您现在的位置是:主页 > news > 温州seo关键词优化/seo排名计费系统
温州seo关键词优化/seo排名计费系统
admin2025/4/27 4:14:10【news】
简介温州seo关键词优化,seo排名计费系统,手机网站跳出率低,06年可以做相册视频的网站实验目的 任意选择分类算法,实现乳腺癌分类。要求所有分类算法均自己实现。 下图是一个良性样本: 下图是一个恶性样本: 实验过程 由于能力和精力有限,我并没有选用CNN模型作为分类器。一方面是因为不借助PyTorch框架实现CNN对…
实验目的
任意选择分类算法,实现乳腺癌分类。要求所有分类算法均自己实现。
下图是一个良性样本:
下图是一个恶性样本:
实验过程
由于能力和精力有限,我并没有选用CNN模型作为分类器。

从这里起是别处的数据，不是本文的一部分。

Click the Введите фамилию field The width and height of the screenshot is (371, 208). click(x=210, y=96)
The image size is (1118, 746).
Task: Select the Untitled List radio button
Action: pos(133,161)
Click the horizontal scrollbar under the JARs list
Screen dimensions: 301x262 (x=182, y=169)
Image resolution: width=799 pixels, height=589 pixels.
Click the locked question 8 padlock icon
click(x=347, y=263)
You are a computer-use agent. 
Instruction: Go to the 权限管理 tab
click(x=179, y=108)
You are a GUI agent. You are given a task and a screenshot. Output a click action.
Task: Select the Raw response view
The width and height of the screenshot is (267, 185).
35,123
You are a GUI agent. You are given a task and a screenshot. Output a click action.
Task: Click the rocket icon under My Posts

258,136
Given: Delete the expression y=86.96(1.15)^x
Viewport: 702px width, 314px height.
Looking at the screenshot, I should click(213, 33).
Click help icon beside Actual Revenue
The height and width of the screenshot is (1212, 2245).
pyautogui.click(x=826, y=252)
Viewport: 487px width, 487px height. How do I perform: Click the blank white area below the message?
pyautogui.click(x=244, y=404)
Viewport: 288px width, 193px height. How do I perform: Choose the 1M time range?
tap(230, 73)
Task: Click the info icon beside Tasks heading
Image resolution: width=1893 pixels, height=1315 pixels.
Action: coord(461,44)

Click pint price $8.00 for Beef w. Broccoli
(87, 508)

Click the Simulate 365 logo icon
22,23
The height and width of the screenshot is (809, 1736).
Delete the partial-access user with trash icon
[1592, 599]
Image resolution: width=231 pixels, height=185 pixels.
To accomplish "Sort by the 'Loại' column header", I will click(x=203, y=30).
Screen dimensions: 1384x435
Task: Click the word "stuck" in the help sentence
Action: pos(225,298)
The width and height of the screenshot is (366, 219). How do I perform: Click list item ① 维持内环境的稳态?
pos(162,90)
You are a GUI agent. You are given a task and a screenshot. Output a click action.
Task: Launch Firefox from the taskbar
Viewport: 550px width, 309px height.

一方面是因为不借助PyTorch框架实现CNN对我来说过于困难,另一方面是因为本次课内实验提供的数据量太小,我觉得没有必要通过卷积神经网络来进行分类,故本次实验选用了相对简单的全连接神经网络实现。
①数据集的读取
本次实验的数据集正类样本和负类样本存放于两个不同的目录,因此可以调用Python的os
模块,列举出目录中的所有文件并进行读取,作为数据集的特征。经过观察各图片的命名,可以发现所有的正类样本命名均为SOB_B_...
,负类样本命名均为SOB_M_...
,故可以从文件名入手,以下划线作为分隔符对文件名运用split
方法,通过索引为1
的元素(B
或M
)来确定数据样本的标签。每读取一个样本,就将其加入dataset
列表,便于后续划分训练集和验证集。
def read_data(self):dataset = []for dir_name in self.dir_names:for filename in os.listdir(r'./data/' + dir_name):img = cv2.imread(r'./data/' + dir_name + '/' + filename)label = 0 if filename.split('_')[1] == 'B' else 1dataset.append([img, label])return dataset
②数据集的划分
根据设定的test_size
参数来划分出训练集和验证集。划分前通过random.shuffle
方法对数据集洗牌,确定训练集和测试集大小后通过切片的方式进行划分,进一步提取出对应的特征和标签。对于数据样本的特征,输入网络时可将图像三个通道的像素展平,但这样可能会丢失一些上下相邻像素点之间的关联。
def train_test_split(self, dataset):random.shuffle(dataset)data_len = len(dataset)test_len = int(data_len * self.test_size)train_len = data_len - test_lentrain, test = dataset[:train_len], dataset[train_len:]X_train = np.array([i[0] for i in train])y_train = np.array([[i[1]] for i in train]).reshape(1, -1)X_test = np.array([i[0] for i in test])y_test = np.array([[i[1]] for i in test]).reshape(1, -1)X_train = X_train.reshape((X_train.shape[0], -1)).TX_test = X_test.reshape((X_test.shape[0], -1)).Treturn X_train, X_test, y_train, y_test
③全连接神经网络
编写my_nn
类实现全连接神经网络,从本质上来说是通过训练得到每两层之间的权重和偏置(即W1
、b1
、W2
、b2
),训练之前应对其进行随机初始化。神经网络的训练过程可以分为前向传播和反向传播。在前向传播中,设置隐藏层后使用tanh函数激活,输出结果使用sigmoid函数(调用scipy.special.expit
实现)映射到 [0,1][0, 1][0,1] 区间。反向传播则是对矩阵求导,通过梯度下降法优化网络参数。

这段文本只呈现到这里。